Entries shown:
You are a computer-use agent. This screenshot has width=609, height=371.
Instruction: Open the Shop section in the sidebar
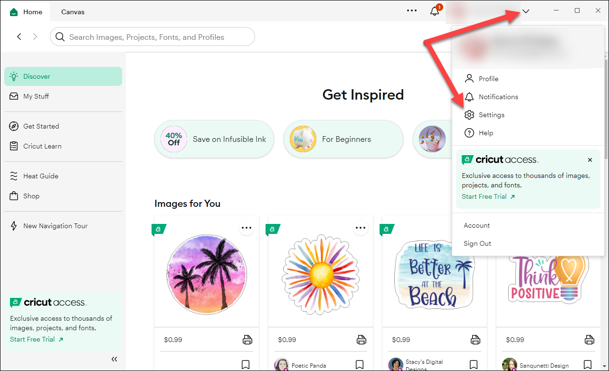[31, 196]
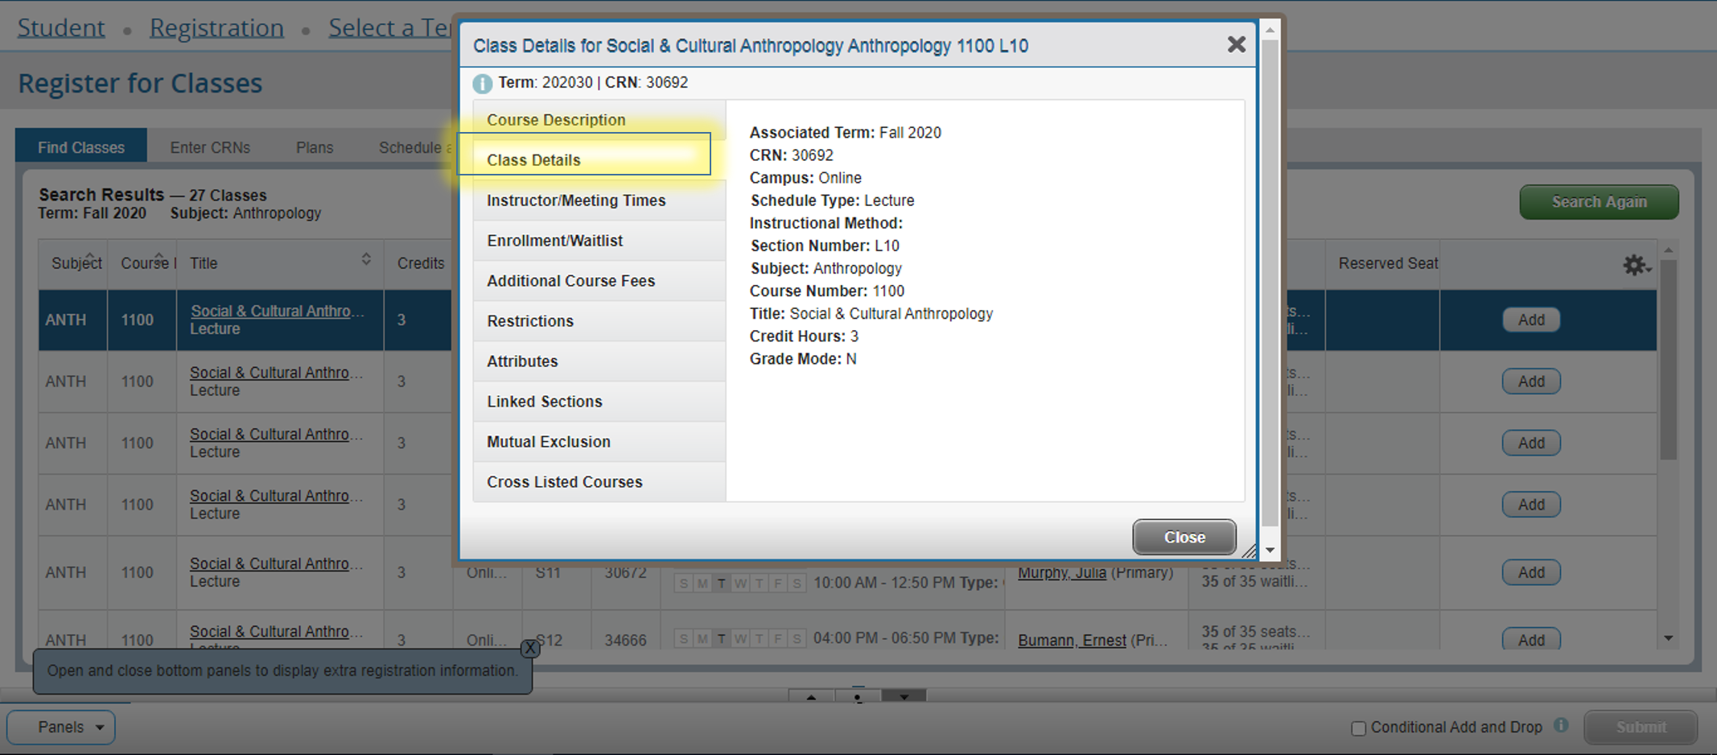Sort results by Subject column
The height and width of the screenshot is (755, 1717).
tap(76, 262)
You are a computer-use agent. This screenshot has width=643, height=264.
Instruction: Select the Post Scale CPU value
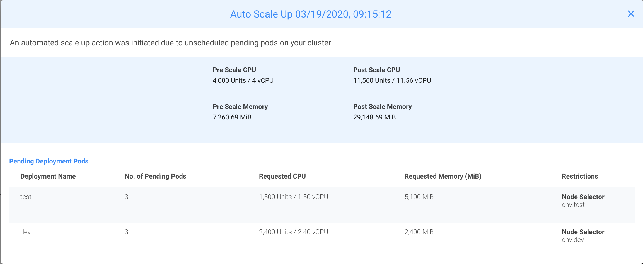[392, 80]
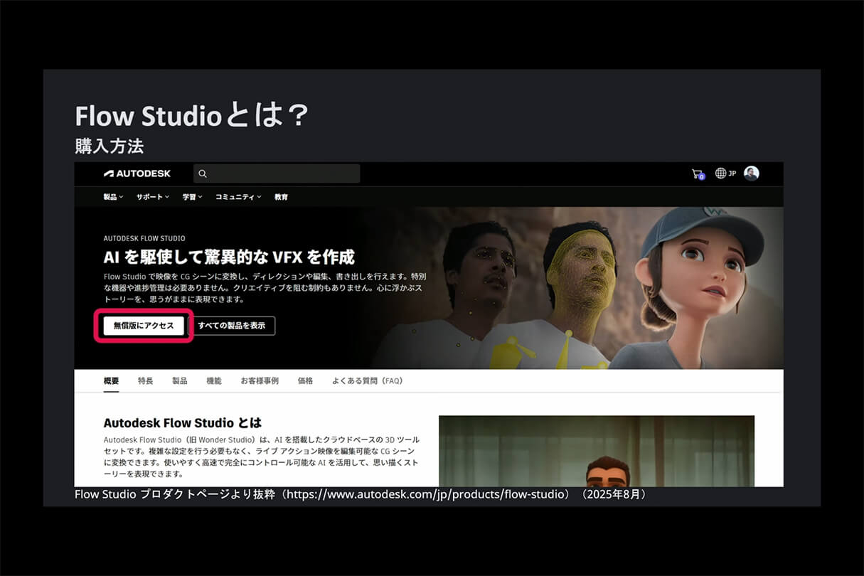
Task: Click the search magnifying glass icon
Action: 203,173
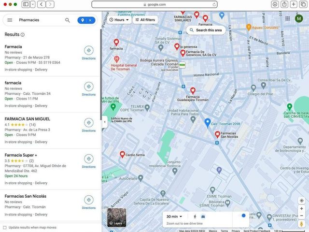
Task: Select the driving car mode icon
Action: pyautogui.click(x=203, y=217)
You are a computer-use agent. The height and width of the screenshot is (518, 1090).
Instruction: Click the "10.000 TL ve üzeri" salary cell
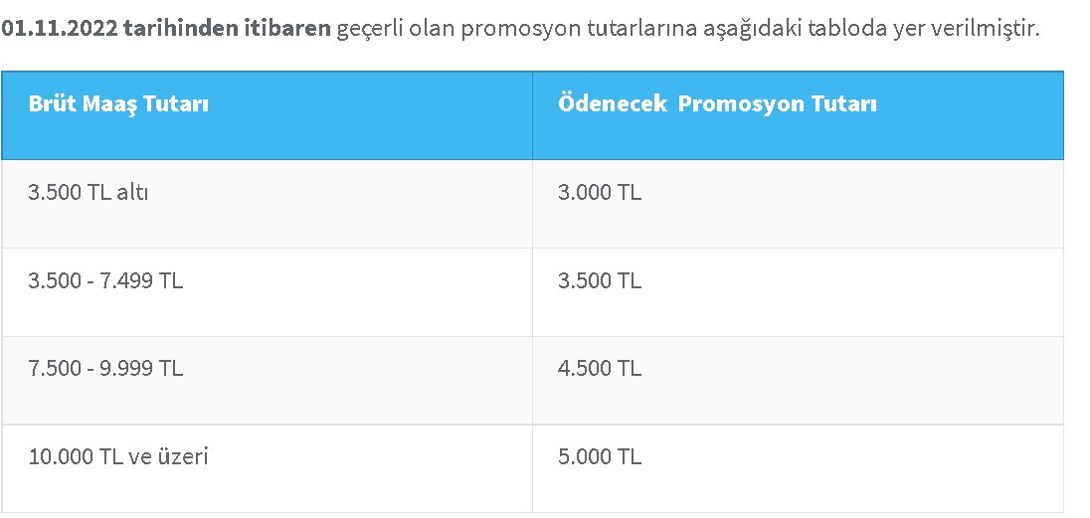[x=118, y=456]
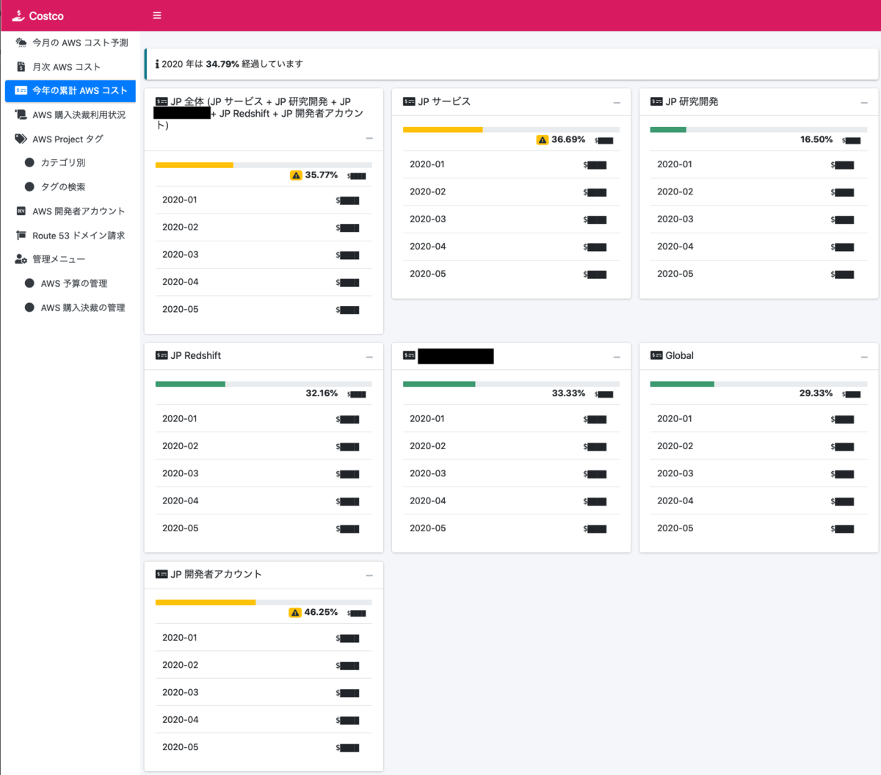Collapse the Global card
881x775 pixels.
click(864, 357)
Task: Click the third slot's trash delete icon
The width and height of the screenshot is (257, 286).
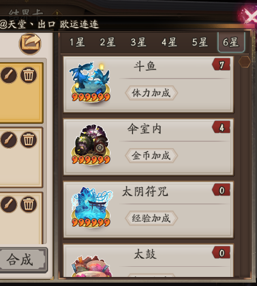Action: click(28, 204)
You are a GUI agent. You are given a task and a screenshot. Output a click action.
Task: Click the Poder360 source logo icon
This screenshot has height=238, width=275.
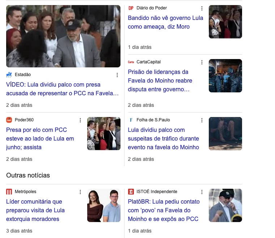click(9, 120)
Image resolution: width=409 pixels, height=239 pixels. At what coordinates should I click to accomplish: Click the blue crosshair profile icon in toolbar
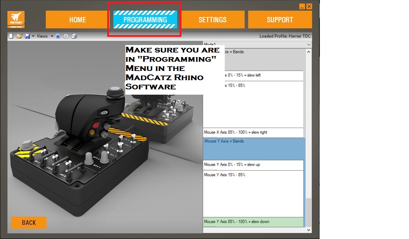click(58, 36)
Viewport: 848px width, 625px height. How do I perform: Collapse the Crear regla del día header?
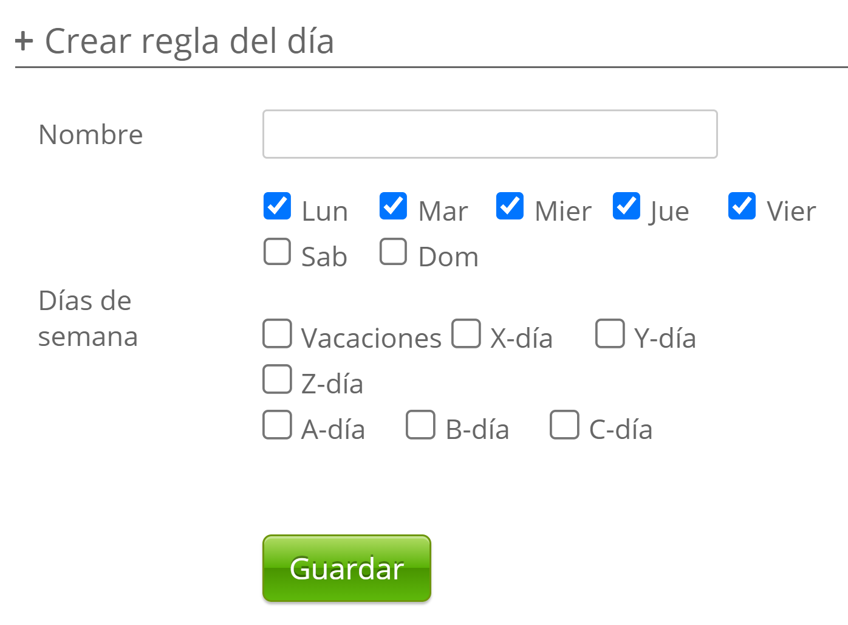click(x=189, y=41)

Exercise directions: Would you set down every line of the data above exactly, skipping the pictures?

Reply to the task:
You are a computer-use agent. This screenshot has width=609, height=371.
Instruction: Open the Shop section in the sidebar
[31, 196]
Sort results by Subject column
The height and width of the screenshot is (755, 1717).
tap(76, 262)
You are a computer-use agent. This screenshot has width=643, height=264.
Instruction: Select the Post Scale CPU value
[392, 80]
Task: Click the search magnifying glass icon
Action: 203,173
Task: Select the driving car mode icon
Action: pyautogui.click(x=203, y=217)
You are a computer-use agent. The height and width of the screenshot is (518, 1090).
Instruction: Click the "10.000 TL ve üzeri" salary cell
[x=118, y=456]
Collapse the Global card
881x775 pixels.
click(864, 357)
Task: Click the third slot's trash delete icon
The width and height of the screenshot is (257, 286).
Action: click(28, 204)
You are a GUI agent. You are given a task and a screenshot. Output a click action.
Task: Click the Poder360 source logo icon
This screenshot has height=238, width=275.
click(9, 120)
Image resolution: width=409 pixels, height=239 pixels. At what coordinates should I click to accomplish: Click the blue crosshair profile icon in toolbar
click(58, 36)
Viewport: 848px width, 625px height. How do I perform: Collapse the Crear regla del día header?
click(x=189, y=41)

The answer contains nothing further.